差し押さえとは、あらかじめ決めた義務が履行されない(支払額が決まった養育費を相手が払わない)ときに相手の意思に反して財産の一部をとりあげたり売り払ったりして、お金をこちらのものにしてしまう制度で、強制執行の一種です。不動産・動産・債権について、差し押さえの申し立てができます。

相手の意思にかかわらず相手の財産をとりあげるところに特徴がありますので、これを行うには前もって執行約款付き公正証書や裁判所での家事調停・審判・訴訟といった厳格な手続きを経て、養育費の支払いに関する書類を作っておく必要があるわけです。

差押命令の申し立ては、相手(債務者といいます)が住んでいる場所を管轄する地方裁判所におこないますが、債権差押命令申立については書類を適切に作れば、郵送での申立で手続きできることがあります。当事務所でも、お客さまが郵送での債権差押命令申立をおこなえるよう申立書類を作成し、成果を挙げた事例があります。

未払い養育費の請求に限らず、強制執行をするには相手の財産をこちらが調べて知っている必要があります。財産があるかどうか知らない・わからないという場合にはなにもできない(失敗の可能性が非常に高まる)のが差し押さえの申立の難点です。
以下では強制執行できる財産や権利を挙げますが、これはいずれも養育費を払っている人の財産として『それがあることを、差し押さえの申立をする人があらかじめ知っている』必要があります。

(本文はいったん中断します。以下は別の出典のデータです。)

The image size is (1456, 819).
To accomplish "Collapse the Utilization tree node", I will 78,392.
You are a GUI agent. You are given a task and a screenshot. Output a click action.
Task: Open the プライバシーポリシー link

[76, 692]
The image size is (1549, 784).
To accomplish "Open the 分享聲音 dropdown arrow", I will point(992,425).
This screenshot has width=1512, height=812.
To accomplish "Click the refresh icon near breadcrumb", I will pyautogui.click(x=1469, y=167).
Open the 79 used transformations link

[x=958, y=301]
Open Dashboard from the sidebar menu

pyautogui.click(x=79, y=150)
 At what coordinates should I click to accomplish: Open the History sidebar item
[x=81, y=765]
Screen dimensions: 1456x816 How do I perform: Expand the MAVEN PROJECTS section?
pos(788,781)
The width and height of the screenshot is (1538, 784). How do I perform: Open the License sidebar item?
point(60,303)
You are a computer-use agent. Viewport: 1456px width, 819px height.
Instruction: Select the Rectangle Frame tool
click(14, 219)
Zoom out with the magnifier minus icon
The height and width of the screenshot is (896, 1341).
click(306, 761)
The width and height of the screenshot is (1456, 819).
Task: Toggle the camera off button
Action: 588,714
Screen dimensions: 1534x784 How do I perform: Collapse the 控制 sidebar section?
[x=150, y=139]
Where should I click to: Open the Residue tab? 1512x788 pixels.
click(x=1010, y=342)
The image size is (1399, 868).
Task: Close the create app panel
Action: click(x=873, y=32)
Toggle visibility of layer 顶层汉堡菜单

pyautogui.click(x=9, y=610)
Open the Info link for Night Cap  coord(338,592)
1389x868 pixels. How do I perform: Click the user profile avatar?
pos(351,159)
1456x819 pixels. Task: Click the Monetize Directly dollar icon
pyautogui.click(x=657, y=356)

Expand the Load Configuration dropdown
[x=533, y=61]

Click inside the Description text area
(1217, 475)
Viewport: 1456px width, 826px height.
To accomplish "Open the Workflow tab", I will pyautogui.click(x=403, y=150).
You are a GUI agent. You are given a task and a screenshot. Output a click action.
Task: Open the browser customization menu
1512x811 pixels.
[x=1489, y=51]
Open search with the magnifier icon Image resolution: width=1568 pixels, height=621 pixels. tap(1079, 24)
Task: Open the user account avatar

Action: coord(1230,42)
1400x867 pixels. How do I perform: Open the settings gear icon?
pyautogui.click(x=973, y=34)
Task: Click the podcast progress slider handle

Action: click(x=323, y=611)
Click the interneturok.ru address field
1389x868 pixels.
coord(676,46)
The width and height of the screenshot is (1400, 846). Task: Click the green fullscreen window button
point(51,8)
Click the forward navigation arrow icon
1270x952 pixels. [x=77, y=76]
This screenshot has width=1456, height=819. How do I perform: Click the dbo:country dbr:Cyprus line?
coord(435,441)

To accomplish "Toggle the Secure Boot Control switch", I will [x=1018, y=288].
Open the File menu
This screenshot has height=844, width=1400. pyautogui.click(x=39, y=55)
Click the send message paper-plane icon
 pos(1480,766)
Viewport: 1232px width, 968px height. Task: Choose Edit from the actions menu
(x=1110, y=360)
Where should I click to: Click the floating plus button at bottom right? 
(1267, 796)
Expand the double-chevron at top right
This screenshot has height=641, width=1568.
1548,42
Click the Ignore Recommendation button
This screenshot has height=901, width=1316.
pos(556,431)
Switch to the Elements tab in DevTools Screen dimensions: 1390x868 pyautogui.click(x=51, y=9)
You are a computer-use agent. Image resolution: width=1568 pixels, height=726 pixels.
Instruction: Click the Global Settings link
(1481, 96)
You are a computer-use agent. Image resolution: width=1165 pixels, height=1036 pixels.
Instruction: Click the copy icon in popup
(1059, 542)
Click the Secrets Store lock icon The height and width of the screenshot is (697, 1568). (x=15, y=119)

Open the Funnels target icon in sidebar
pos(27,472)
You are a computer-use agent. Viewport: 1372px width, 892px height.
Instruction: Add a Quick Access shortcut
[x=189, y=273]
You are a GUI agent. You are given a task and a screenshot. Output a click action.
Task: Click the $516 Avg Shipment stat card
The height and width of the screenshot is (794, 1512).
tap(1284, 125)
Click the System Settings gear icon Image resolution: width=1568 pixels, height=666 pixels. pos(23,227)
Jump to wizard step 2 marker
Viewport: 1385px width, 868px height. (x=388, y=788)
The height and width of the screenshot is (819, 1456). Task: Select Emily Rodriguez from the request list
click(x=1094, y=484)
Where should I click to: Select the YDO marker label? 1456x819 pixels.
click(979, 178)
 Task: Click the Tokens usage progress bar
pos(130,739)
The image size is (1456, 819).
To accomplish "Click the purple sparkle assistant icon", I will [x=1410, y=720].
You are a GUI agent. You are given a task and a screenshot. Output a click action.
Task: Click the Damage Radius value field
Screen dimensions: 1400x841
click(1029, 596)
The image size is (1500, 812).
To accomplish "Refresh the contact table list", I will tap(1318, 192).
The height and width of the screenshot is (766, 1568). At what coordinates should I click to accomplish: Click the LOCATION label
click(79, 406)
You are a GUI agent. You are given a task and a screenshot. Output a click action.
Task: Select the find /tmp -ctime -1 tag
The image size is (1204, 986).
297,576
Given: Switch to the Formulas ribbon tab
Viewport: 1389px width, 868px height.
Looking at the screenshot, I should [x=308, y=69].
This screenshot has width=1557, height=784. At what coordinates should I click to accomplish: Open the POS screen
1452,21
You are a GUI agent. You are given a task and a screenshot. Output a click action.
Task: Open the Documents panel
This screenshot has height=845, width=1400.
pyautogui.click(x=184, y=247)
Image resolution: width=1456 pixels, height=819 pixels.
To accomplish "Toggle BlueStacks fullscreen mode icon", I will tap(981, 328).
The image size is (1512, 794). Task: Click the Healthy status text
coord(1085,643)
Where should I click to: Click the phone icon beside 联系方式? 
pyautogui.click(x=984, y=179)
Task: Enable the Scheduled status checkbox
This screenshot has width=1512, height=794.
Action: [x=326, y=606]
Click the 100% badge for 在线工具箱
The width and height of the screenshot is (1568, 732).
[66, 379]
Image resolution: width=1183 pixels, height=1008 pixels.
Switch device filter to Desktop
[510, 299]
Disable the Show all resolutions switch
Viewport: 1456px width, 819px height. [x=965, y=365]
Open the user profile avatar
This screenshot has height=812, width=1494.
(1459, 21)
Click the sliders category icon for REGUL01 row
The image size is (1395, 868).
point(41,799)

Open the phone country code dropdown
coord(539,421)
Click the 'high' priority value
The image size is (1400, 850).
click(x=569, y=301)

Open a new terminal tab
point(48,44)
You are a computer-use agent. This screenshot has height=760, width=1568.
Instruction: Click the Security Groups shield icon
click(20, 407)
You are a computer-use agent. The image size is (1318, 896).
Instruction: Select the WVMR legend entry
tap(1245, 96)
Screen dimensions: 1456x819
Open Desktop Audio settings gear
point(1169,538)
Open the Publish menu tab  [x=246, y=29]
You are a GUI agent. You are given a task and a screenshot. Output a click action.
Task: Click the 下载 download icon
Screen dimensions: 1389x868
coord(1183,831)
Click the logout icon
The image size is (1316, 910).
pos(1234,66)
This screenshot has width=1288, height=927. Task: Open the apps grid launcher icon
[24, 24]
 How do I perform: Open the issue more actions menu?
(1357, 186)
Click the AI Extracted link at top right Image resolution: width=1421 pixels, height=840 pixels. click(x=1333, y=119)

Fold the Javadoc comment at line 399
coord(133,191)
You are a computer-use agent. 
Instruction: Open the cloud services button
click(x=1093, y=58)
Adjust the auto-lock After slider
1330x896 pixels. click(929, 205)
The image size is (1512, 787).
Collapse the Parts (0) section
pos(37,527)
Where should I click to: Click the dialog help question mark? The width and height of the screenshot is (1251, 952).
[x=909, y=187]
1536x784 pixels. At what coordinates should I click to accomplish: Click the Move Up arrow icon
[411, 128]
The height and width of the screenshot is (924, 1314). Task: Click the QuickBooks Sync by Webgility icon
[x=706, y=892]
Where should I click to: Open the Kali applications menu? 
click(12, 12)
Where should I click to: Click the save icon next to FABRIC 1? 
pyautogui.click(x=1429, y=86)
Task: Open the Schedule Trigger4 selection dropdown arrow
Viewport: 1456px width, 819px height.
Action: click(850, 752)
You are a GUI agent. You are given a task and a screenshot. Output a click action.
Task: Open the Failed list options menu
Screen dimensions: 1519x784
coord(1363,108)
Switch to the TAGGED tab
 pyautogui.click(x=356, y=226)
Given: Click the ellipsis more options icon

差し押さえるべき財産がわからない場合には財産開示の申し立てができますが、相手が正直に財産の内容を裁判所に開示するかどうかは残念ながらわかりません。

債権として差し押さえの申し立てができるもの(例)

  • 勤め先の給料や退職金のうち、未払いのもの
  • 個人事業主の売掛金や報酬で、未払いのもの
  • 銀行預金や証券会社の預り金・投資信託受益権や株式に関する権利
  • 生命保険・損害保険からの保険金や解約返戻金
  • 不動産を人に貸している場合、借り主から取れる賃料
  • 電話加入権や賃貸住宅の敷金(あまり効果はありません)
  • リゾート会員権・ゴルフクラブの会員権
  • 過払金返還請求権
  • 他の人に貸したお金(借りた人からの取り立てが必要です)

これらのほか、相手がなんらかもっている権利でお金にかえられるものはだいたい、なんらかの形で債権差押命令申立の対象になります。一部の簡易保険の保険金あるいは公的年金・生活保護や雇用保険などの社会保障給付は法律により差押えは禁じられていますが、お金が振り込まれて預貯金口座に入ってしまった場合には、そのお金が入っている銀行口座を差し押さえることはできます。

債権差押命令の申し立ては、必要書類さえきちんと作れば裁判所に出頭せずに郵送で手続きを進めることができ、平日昼間に動けない人でも比較的取り組みやすいといえます。申し立ての際の実費も、銀行口座一つ差し押さえるだけなら一万円弱しかかかりません。この点では養育費の回収に向いています。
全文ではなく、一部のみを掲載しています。